The sets themselves were another character – it is impossible to talk about DS9 and all Treks without mentioning them. I firmly believe that the Promenade is one of the most beautiful sets ever built. Rumor has it that they were bulldozed at the end of the series, and that breaks my heart. It was an intricate and complicated set with pull-apart walls and three stories! Quarks Bar was simply stunning. It was easy to imagine that it truly was a station orbiting a distant planet. You know how Jake and Nog always sat on the second floor dangling their legs and watching all that went on? Well, the PA’s did that also often enough!
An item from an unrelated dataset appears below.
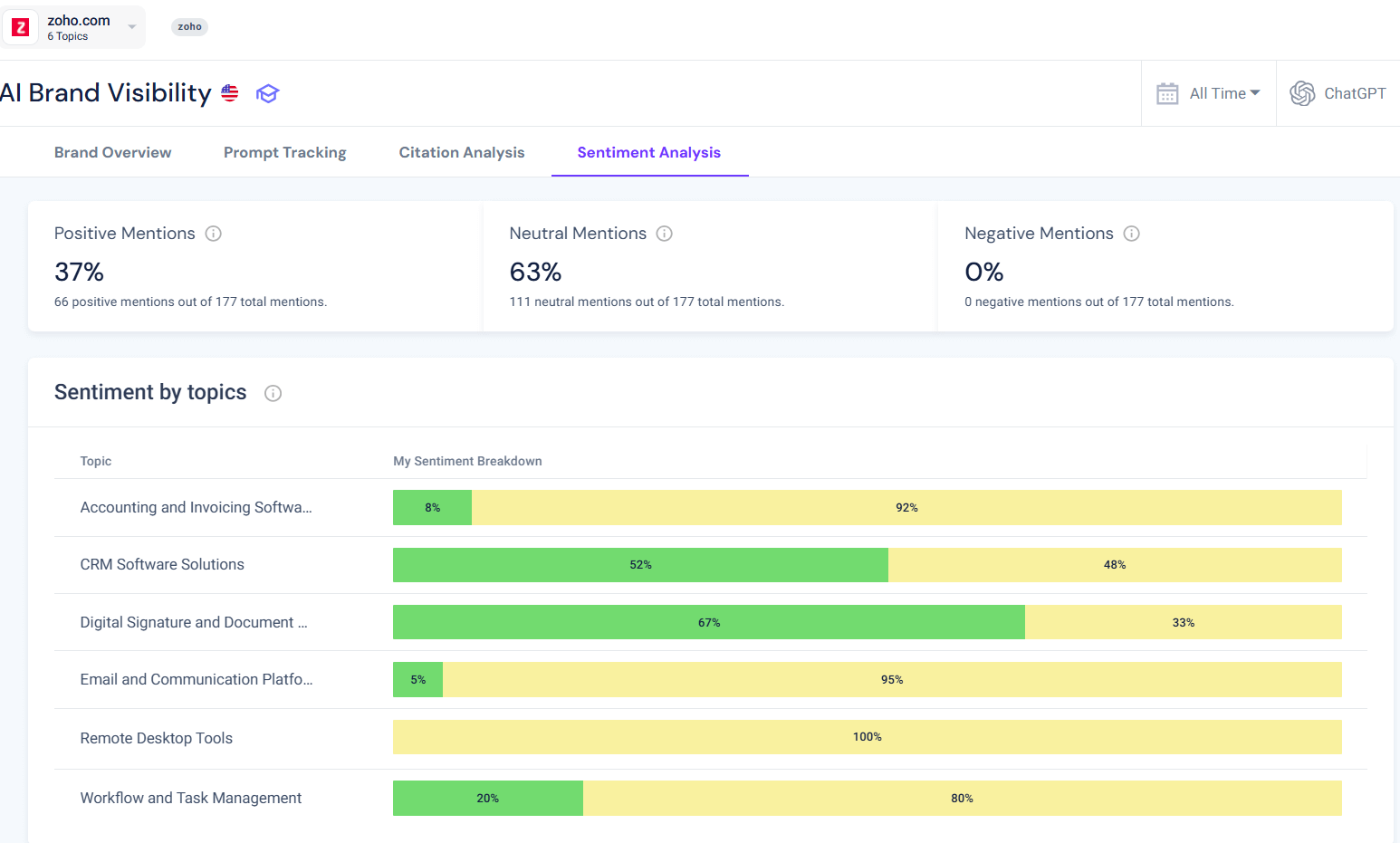The image size is (1400, 843).
Task: Click the purple graduation cap icon
Action: (x=267, y=93)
The other set I really liked was Ops. It’s kind of claustrophobic, but you can believe it’s a real center of Operations. Maybe it sounds weird, but what I liked about Ops was how it sounded… the sounds of boots/shoes on the steps and the buttons etc. I also admit I have a blurry picture of myself in Sisko’s captain’s chair on the Defiant (another awesome set) somewhere in my photo boxes!
My favorite moment on the sets was the moment when I was taking a short cut from Wardrobe to the other stages and cut through Stage 4, which held Ops and the Habitat Ring and Corridors. I came in the south entrance and cut through…. And for a moment, just a moment, I was in the Habitat Ring corridor and all I could see was the station… and I was THERE. It was suddenly NOT a set, but the actual station. And then reality intruded and I had to continue to haul butt to deliver my scripts or pages and continued on, but for a split second I was actually on the Station. Remembering that moment STILL gives me goose bumps.
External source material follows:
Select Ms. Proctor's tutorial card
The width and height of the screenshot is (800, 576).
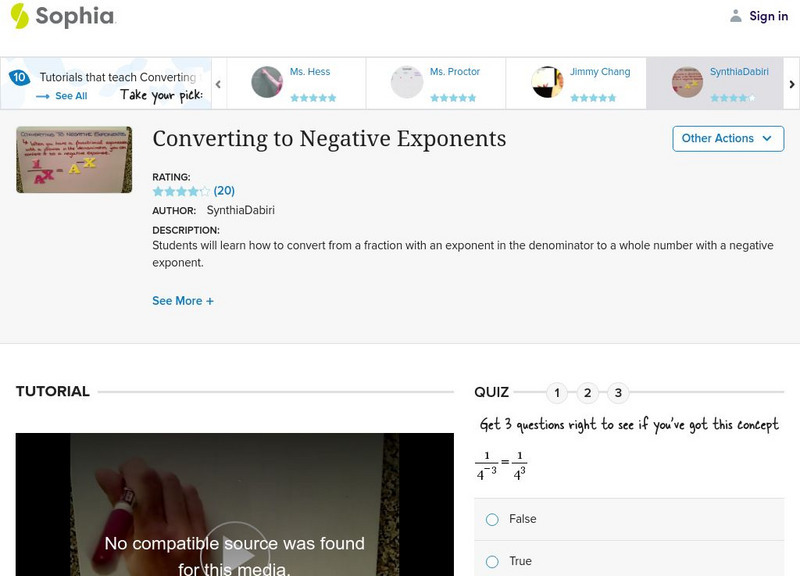point(435,82)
After the wrap of Season 4 of DS9, I found myself out of work – and extremely tired! Two years of 12–16 hour days catches up with you when you are running 15 miles each day on average. After sleeping for a couple of weeks, I was finally ready to start looking for work. The Next Generation movie “First Contact” was already filming, but they needed a PA who knew the Paramount lot… and that was me! Jerry Fleck, 1st AD from Voyager, hired me on as a PA for a 3-day shoot in Union Station in downtown LA, shooting a holodeck scene where Captain Picard shoots up a bunch of Borg. I’d never worked outside the studio lot before, so that was something new! It was much more challenging, especially since we had a whole bunch of Extras to wrangle.
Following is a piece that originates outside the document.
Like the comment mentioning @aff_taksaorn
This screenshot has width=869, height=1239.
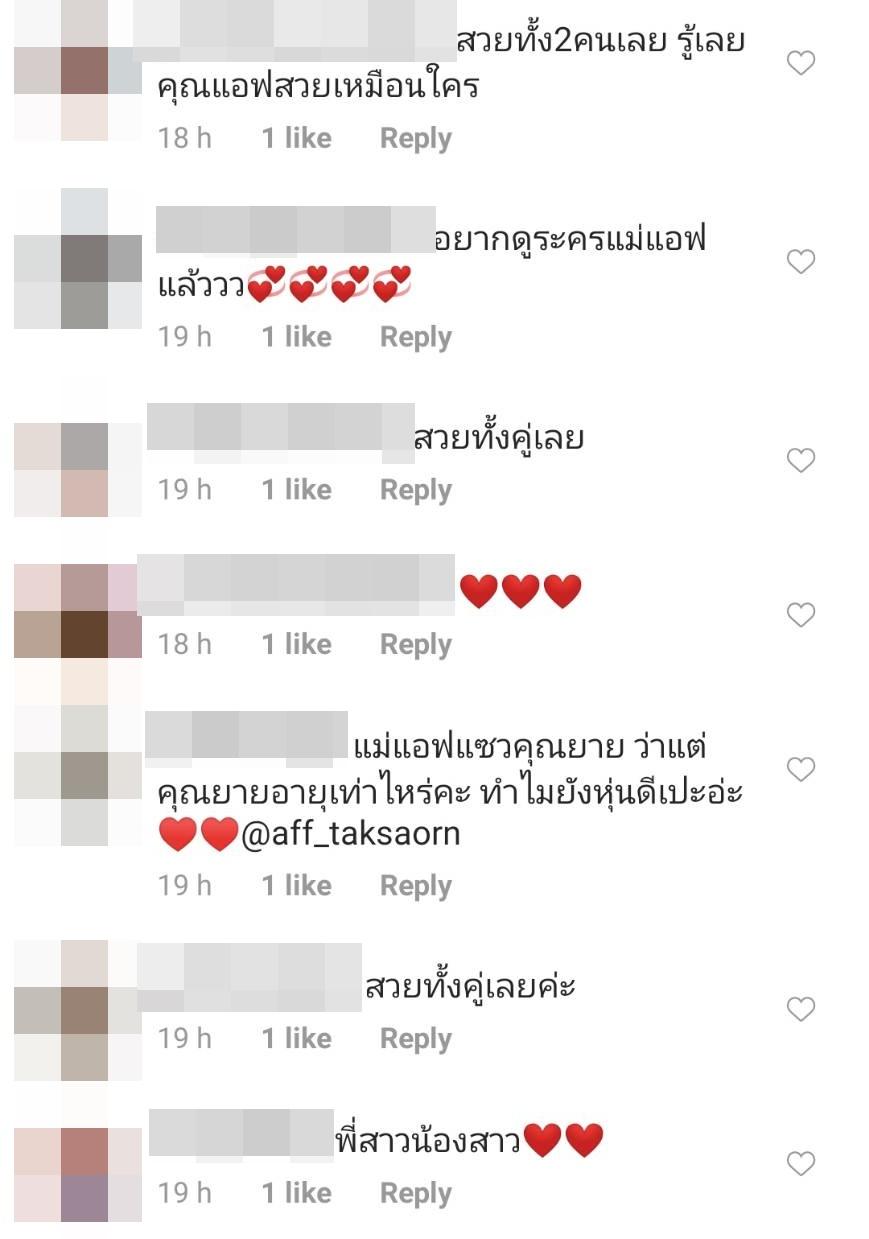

Apparently I did a good enough job that when the show moved to the sound-stages, they invited me back to PA for the Borg portion of the show. It was to my advantage that I am an incurable morning person. A large portion of the time I worked on 1st Contact, I was the early person on set – my call time often was 2:42am. I did a lot of AD-type work, probably more than I was really supposed to, but my AD and the Trainee just could not wake up fully before 6am, so from 3 – 6am I ran the show! That was early even for me – especially since I lived in Pasadena, a 45-minute commute. Work a 16-hour day with a 45-minute morning commute and a torturous 1 ½ hour commute in afternoon rush hour traffic and it’s hard. Still, it was one of my most enjoyable experiences.
Working with the Borg was interesting and gave me different things to do than I had done as a Production Assistant on DS9 and Voyager. My jobs on this film were to get breakfast for about 35 people – makeup artists, hair stylists, AD’s, Borg, Stuntmen; get lunch for about a dozen (Jonathan, and a dozen or so production crew who viewed dailies at lunch), run scripts and pages around and do general errands. I also had a large petty cash float – $500. One day after paying for breakfast and some other things, I was 10 minutes late getting to the film accountant’s office to get the float renewed – and she refused to do it. I panicked because I had to buy lunch very soon. I went to the stage to find my 2nd AD David Ticotin, and ask for help. David didn’t know what to do, so we discussed options. While we were doing so, Jonathan Frakes, our Director, overheard us taking about it. He gallantly offered to use his credit card to pay for lunch until I could reimburse him and get my petty cash turned around. While we three were making these arrangements, the UPM Marty Hornstein overheard us. He was NOT amused. I wanted to die right there and then and sink through the floor when he yelled for SILENCE on the set while he called the production accountant assistant who had refused to renew my float. He must have yelled for 10 minutes at the top of his lungs at this poor woman. Then, he demanded my petty cash fund be doubled so it never happened again. I was the first PA at Paramount Pictures to be given a $1,000/day petty cash float. I was mortified, but it did make things easier!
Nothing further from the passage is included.